Turns out it's quite easy to get around, here's a gist that allows to you make
a nice mini-commandline app:
[https://gist.github.com/aktau/8958054](https://gist.github.com/aktau/8958054)

(reproduced here):

    
    
      #!/bin/sh
      exec <"$0" || exit; read v; read v; exec /usr/bin/osascript - "$@"; exit
       
      -- taken from:
      -- http://stackoverflow.com/questions/11812184/how-to-send-an-imessage-text-with-applescript-only-in-provided-service
      -- thanks to users @Senseful and @DigiLord
      on run {targetBuddyPhone, targetMessage}
          tell application "Messages"
              set targetService to 1st service whose service type = iMessage
              set targetBuddy to buddy targetBuddyPhone of targetService
              send targetMessage to targetBuddy
          end tell
      end run
    

Now I can do:

    
    
      $ imessage XXXXXXXXXX "gofinance: stock AAPL went up, possibly because of imessage..."
    

Where XXXXXXXXXX is my own number.

There are some other cool hacks with this, among others is a Lisp REPL with
iMessage: [https://46b.it/2012/hacking-with-
imessage](https://46b.it/2012/hacking-with-imessage).

------
twrkit
Was naively hopeful that someone had finally reversed the iMessage protocol.
Much to my chagrin, it's 'just' an Applescript wrapper. Nice work,
nonetheless!

------
__david__
Backticks, really? Don't ever use backticks if you have"#{}" in the string.

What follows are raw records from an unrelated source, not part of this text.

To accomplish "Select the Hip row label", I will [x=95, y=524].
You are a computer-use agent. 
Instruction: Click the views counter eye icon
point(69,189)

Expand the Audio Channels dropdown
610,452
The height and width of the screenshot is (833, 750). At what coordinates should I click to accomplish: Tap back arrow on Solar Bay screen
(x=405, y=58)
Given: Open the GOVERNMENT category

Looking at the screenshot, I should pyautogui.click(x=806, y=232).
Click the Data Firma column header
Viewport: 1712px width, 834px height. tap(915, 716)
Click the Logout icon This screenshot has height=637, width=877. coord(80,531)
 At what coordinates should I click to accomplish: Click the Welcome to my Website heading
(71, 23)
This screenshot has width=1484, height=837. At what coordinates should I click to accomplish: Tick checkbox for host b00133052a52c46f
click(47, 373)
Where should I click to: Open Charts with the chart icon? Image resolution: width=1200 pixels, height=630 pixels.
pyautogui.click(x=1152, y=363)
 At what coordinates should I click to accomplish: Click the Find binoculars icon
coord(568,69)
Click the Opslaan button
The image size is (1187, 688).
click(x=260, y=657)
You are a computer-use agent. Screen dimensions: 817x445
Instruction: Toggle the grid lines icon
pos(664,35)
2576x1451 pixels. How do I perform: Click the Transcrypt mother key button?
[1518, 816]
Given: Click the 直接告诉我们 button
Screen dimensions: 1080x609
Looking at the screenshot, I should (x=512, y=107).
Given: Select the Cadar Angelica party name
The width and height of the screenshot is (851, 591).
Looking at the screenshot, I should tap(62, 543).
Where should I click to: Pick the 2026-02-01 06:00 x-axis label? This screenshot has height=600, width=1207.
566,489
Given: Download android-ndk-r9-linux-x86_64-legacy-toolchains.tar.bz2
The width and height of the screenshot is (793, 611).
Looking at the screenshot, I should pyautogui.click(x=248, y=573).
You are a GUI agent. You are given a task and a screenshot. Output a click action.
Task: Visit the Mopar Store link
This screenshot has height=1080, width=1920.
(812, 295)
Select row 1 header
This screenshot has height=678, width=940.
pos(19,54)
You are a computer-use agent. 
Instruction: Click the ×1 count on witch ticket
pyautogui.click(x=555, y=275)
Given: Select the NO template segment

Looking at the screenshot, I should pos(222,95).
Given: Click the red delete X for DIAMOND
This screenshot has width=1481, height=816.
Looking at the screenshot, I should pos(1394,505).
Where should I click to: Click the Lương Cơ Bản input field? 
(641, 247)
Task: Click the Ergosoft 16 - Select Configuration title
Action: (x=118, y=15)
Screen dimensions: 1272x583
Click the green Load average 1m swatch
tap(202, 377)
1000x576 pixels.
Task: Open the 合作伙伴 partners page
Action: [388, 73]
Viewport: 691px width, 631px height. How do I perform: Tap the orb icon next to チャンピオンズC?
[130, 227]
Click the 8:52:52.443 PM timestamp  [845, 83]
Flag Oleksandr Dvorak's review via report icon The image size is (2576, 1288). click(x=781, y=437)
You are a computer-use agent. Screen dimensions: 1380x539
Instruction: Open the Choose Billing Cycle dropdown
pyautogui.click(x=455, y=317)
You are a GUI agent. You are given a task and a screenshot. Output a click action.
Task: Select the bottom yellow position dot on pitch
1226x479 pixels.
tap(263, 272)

It should at least be doing something like this:
[http://porkrind.org/missives/calling-applescript-from-
ruby/](http://porkrind.org/missives/calling-applescript-from-ruby/)

------
skierscott
The user interface is shoddy. It took me a while to figure that you have to
type "imsg This is my message" then choose where to send it when prompted.

I included two issues to increase the usage docs as well as the ordering of
the conversation list.